Listed entries:

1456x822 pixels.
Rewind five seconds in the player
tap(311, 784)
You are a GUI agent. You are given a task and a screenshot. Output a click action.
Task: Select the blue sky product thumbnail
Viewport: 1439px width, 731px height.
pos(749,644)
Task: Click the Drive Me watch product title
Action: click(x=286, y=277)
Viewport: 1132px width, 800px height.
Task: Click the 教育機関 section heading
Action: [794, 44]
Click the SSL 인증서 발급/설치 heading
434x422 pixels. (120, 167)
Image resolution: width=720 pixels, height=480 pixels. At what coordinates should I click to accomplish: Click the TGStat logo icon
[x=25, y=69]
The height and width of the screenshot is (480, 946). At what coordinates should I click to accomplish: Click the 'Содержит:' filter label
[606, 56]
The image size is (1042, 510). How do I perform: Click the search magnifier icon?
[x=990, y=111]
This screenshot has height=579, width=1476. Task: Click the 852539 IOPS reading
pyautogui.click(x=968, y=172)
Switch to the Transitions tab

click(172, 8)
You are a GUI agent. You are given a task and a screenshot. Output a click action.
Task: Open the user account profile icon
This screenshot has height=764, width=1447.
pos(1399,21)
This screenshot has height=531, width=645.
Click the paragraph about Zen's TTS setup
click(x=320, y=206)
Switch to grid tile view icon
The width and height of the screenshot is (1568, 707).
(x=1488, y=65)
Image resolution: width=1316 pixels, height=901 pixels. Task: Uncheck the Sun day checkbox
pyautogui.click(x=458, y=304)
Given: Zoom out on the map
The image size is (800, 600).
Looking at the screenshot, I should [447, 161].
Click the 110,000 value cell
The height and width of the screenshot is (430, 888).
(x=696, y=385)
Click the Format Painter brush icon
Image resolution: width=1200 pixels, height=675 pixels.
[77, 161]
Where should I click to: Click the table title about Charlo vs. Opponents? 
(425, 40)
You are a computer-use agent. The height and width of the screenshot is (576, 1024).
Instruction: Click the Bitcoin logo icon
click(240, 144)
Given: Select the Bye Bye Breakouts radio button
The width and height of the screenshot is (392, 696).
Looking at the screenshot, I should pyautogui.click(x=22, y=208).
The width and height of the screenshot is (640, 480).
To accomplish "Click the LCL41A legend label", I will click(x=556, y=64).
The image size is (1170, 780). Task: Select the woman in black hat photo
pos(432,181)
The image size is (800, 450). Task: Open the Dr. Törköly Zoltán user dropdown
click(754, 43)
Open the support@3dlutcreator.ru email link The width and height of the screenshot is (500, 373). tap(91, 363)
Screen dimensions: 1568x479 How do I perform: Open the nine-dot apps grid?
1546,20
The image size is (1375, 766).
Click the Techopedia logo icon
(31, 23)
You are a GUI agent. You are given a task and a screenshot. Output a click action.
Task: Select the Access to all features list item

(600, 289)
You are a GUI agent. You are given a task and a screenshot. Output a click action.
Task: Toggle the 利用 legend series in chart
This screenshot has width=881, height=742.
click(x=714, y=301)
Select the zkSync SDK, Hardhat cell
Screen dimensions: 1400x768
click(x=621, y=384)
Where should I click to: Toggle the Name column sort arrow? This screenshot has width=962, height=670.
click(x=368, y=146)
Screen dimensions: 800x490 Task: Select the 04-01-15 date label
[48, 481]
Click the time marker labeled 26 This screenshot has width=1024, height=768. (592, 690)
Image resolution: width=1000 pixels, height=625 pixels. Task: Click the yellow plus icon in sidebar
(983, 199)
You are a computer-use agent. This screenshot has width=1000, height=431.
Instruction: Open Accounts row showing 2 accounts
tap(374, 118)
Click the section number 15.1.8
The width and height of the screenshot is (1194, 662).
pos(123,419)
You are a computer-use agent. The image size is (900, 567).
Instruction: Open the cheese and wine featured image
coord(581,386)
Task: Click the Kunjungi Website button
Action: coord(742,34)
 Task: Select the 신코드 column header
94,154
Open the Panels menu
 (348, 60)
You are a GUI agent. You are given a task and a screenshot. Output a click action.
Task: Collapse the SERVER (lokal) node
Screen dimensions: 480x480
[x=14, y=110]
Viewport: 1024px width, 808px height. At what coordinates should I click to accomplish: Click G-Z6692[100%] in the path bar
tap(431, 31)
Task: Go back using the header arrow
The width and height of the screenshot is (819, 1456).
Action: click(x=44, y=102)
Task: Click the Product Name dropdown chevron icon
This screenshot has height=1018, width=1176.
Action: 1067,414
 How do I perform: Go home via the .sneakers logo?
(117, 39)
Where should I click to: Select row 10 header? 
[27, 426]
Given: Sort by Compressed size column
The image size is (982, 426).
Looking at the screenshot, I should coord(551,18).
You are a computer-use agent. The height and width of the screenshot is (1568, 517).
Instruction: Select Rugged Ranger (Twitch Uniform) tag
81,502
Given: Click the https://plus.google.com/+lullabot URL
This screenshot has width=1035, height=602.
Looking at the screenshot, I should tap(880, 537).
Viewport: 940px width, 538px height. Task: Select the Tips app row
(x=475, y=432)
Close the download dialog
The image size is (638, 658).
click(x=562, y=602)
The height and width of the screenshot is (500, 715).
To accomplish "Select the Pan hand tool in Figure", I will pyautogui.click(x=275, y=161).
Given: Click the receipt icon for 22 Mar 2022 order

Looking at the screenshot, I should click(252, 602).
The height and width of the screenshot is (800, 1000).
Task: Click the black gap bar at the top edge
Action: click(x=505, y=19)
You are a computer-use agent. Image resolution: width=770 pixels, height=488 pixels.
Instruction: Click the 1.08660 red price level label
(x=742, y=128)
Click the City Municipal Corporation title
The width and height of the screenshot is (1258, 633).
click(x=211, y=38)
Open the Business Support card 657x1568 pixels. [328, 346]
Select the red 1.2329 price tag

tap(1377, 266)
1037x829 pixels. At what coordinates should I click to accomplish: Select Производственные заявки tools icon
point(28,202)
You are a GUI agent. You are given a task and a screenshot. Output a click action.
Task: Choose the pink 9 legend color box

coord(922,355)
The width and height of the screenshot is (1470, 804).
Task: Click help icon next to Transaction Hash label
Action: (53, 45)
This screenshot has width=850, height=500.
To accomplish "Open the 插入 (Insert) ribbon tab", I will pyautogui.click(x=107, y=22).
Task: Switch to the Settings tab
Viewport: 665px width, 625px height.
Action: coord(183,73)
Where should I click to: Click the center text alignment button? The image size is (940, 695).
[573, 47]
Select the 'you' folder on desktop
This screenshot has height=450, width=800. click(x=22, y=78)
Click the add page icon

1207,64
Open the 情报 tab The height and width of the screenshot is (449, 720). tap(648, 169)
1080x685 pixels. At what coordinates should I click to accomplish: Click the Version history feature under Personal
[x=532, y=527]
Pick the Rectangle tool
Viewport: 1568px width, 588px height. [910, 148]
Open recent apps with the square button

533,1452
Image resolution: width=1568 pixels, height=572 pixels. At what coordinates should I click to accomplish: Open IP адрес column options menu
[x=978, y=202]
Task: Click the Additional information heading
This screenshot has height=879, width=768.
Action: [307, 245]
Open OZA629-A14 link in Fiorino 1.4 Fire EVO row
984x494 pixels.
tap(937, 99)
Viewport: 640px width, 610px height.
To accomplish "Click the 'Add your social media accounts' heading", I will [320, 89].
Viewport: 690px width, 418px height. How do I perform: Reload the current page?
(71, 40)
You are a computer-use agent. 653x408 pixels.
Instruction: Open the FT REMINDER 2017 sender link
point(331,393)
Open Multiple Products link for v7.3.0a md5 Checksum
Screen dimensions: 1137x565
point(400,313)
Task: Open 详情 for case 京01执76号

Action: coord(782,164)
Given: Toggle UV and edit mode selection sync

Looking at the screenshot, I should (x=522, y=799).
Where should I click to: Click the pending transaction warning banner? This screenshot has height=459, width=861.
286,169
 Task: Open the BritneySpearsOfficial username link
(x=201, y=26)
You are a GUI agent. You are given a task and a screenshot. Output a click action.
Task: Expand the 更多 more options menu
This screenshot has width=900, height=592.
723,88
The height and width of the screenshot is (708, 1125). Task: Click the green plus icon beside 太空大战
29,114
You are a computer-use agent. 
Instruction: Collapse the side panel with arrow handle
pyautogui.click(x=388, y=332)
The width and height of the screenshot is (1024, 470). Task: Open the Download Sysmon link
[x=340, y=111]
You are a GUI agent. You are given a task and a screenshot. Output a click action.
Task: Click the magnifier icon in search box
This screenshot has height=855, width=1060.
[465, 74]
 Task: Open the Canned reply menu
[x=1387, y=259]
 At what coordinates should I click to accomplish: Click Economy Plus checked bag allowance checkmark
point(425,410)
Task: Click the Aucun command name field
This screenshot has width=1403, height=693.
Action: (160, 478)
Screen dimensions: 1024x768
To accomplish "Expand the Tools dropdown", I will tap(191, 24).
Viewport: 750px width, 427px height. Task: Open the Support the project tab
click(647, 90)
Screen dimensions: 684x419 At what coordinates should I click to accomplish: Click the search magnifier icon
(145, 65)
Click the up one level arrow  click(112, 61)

What is needed:
From the line with "This screenshot has width=900, height=592." to the final line of the data above, please reproduce every line exactly and add nothing.

Response box:
This screenshot has width=900, height=592.
723,88
The height and width of the screenshot is (708, 1125). Task: Click the green plus icon beside 太空大战
29,114
You are a computer-use agent. 
Instruction: Collapse the side panel with arrow handle
pyautogui.click(x=388, y=332)
The width and height of the screenshot is (1024, 470). Task: Open the Download Sysmon link
[x=340, y=111]
You are a GUI agent. You are given a task and a screenshot. Output a click action.
Task: Click the magnifier icon in search box
This screenshot has height=855, width=1060.
[465, 74]
 Task: Open the Canned reply menu
[x=1387, y=259]
 At what coordinates should I click to accomplish: Click Economy Plus checked bag allowance checkmark
point(425,410)
Task: Click the Aucun command name field
This screenshot has width=1403, height=693.
Action: (160, 478)
Screen dimensions: 1024x768
To accomplish "Expand the Tools dropdown", I will tap(191, 24).
Viewport: 750px width, 427px height. Task: Open the Support the project tab
click(647, 90)
Screen dimensions: 684x419 At what coordinates should I click to accomplish: Click the search magnifier icon
(145, 65)
Click the up one level arrow  click(112, 61)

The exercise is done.